Stemming from her interest in everyday objects like toothbrushes and razors, Paloma says she “started to become really interested in like tampons and pads [which can] be seen as quite a confronting object but yet its probably the cleanest object ever and its not really that confronting when you genuinely think about it”.
“I just thought it was a cool object to work with because it would just evoke conversation”, and bring awareness to menstrual inequalities, which is exactly what it has done.
Starting with experiment with her new medium, Paloma started working with just plain tampons before deciding to add red nail polish to “highlight stereotypes of females”, which got people talking because of the resemblance to bodily fluids.
Abstracting bodily fluids by adding glitter, made her work easier to look at, helping more people to feel comfortable with being confronted by the subject.
If you know me at all or have read anything on my blog, you’ll know without me saying anything that I’m completely obsessed with what Paloma is doing – and I’m not the only one.

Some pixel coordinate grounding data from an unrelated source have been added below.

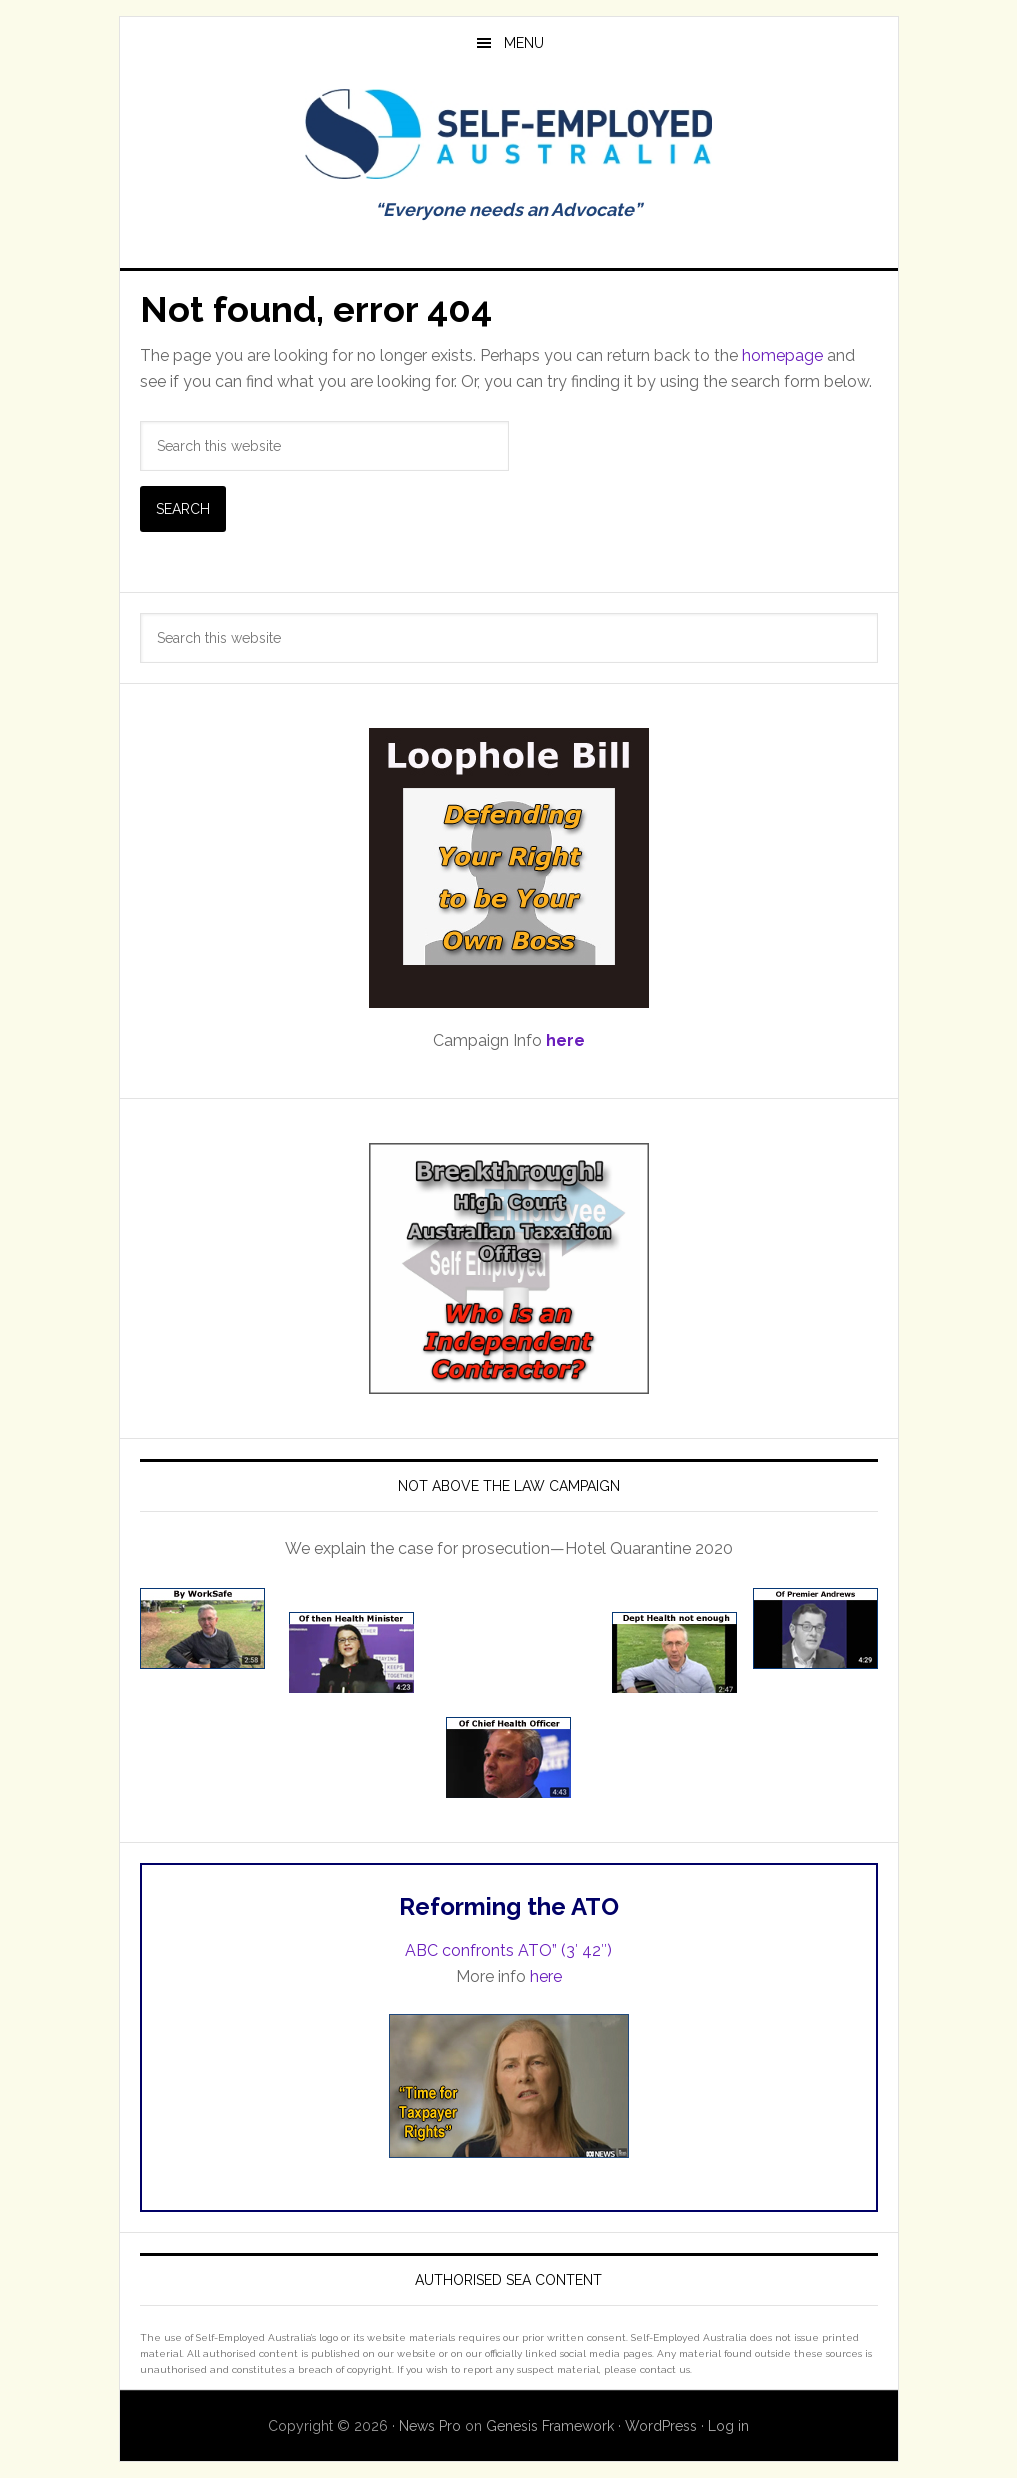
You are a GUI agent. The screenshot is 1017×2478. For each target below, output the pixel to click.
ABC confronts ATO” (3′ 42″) (508, 1950)
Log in (728, 2426)
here (546, 1976)
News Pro (430, 2426)
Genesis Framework (550, 2426)
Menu (524, 43)
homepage (782, 355)
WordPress (661, 2426)
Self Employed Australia (509, 134)
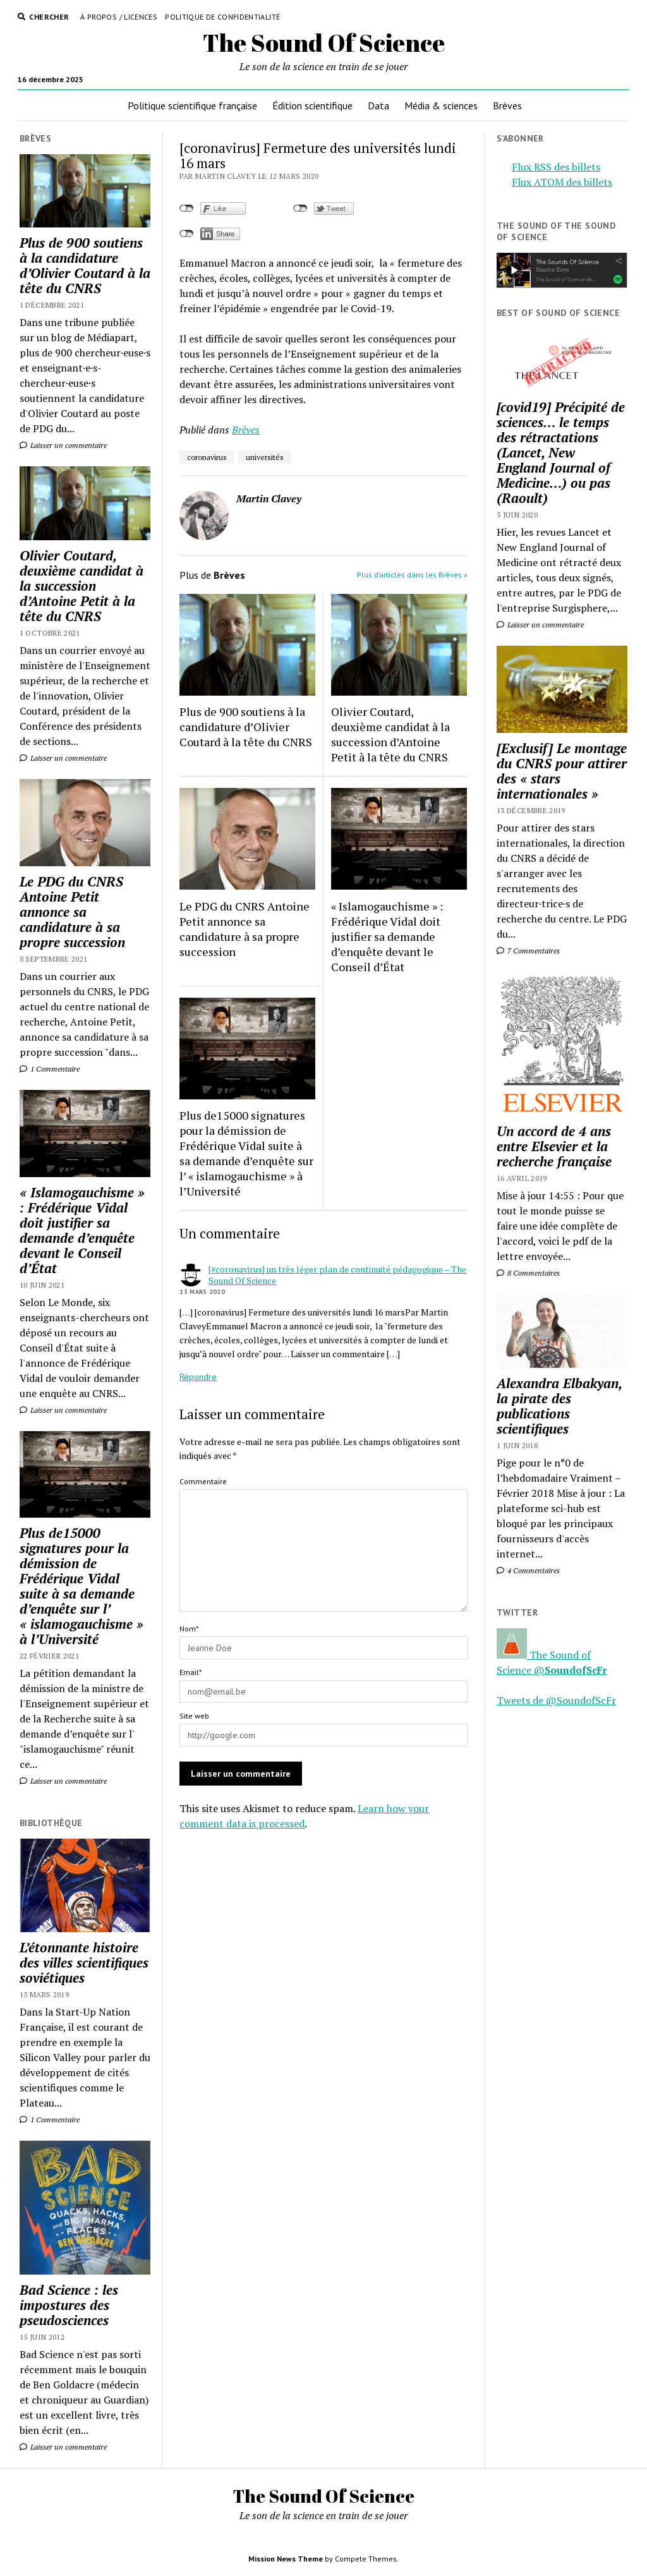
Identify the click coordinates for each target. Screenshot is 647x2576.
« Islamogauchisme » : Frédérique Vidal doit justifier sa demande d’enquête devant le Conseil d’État (82, 1230)
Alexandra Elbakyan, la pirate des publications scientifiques (559, 1406)
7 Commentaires (528, 950)
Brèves (507, 105)
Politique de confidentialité (222, 16)
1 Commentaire (50, 1068)
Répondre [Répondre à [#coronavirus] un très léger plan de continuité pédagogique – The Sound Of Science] (198, 1376)
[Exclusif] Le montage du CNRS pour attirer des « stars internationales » (562, 771)
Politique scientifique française (192, 105)
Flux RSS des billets (556, 167)
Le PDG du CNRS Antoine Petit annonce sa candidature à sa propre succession (72, 912)
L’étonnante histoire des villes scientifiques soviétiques (84, 1962)
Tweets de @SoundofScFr (556, 1700)
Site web (194, 1715)
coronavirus (207, 457)
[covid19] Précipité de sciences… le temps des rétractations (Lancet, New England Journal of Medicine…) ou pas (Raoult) (561, 452)
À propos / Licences (118, 16)
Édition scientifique (312, 105)
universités (265, 457)
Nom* (188, 1628)
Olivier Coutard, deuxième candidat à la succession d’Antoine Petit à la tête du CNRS (81, 586)
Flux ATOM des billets (562, 182)
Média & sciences (441, 105)
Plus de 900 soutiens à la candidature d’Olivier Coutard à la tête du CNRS (85, 265)
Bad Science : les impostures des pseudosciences (69, 2305)
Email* (190, 1672)
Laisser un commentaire (63, 445)
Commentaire (203, 1481)
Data (378, 105)
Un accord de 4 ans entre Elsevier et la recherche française (554, 1146)
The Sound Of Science (324, 43)
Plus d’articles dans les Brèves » (412, 574)
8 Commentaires (528, 1273)
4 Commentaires (528, 1570)
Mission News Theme (285, 2558)
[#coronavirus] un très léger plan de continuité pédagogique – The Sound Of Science (337, 1274)
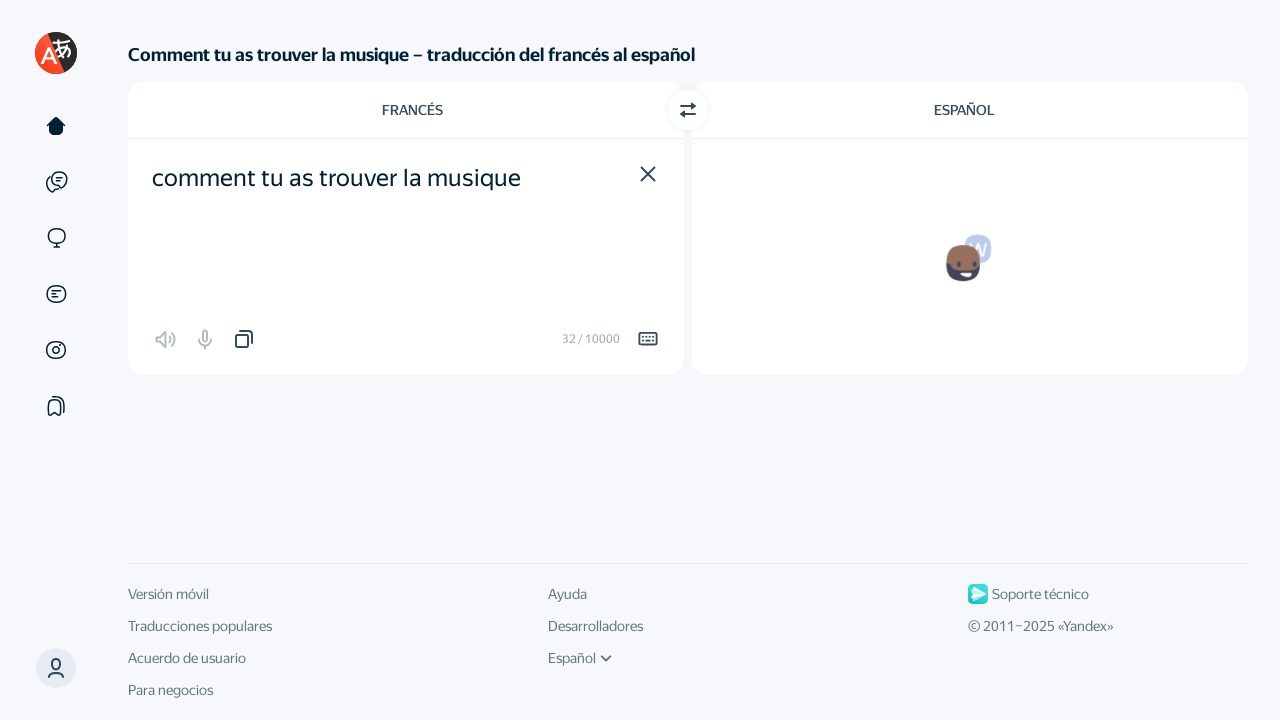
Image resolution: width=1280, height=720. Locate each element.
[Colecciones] (56, 406)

That’s not to say the reaction hasn’t been mixed, Paloma has found it very interesting to see the male and female perspectives and also the generational element in peoples reactions.
Lots of elderly people have been very confronted by it, as well as some males, making comments like “what the hell this is so weird why are you doing this”.
But male reactions haven’t been only negative, Paloma says, “one guy who messaged me recently like ‘this is so cool, i love what you’re doing'”.
Mixed reactions have come from women too, Paloma says that “lots of females don’t even say anything”, but has received a lot of compliments in person from females.
As for what’s next, Paloma is currently working on a installation as a collaboration with her photography and period art, displaying heaps of pads and undies along with images shes taken of people interacting with them, all on a pink wall.
By photographing people with the pads over their mouths to represent the unspoken issue of menstrual inequality, as part of her installation, Paloma hopes she will continue to bring awareness to women who cannot access menstrual products.
Through her work, Paloma hopes to not only start and continue conversations around periods, but also get people more comfortable with the idea of periods.
This is already starting to happen, the more she posts about it, the more comfortable people seem to be.
Continuing on, she hopes to continue to break down barriers around periods, especially for men, which she hopes will stop girls from feeling judged by the male perspective on periods.
While it’s not hard to see why periods freak men out, they’ve never experienced or had to deal with it making it such a foreign concept, breaking down those ideas and starting conversations that lead to more understanding around periods will help to remove the shame associated with having a period.
Just from sitting down with Paloma for twenty minutes, you can see how passionate she is about making a difference for people with periods all over and I have absolutely no doubt that her art is and will continue to do this!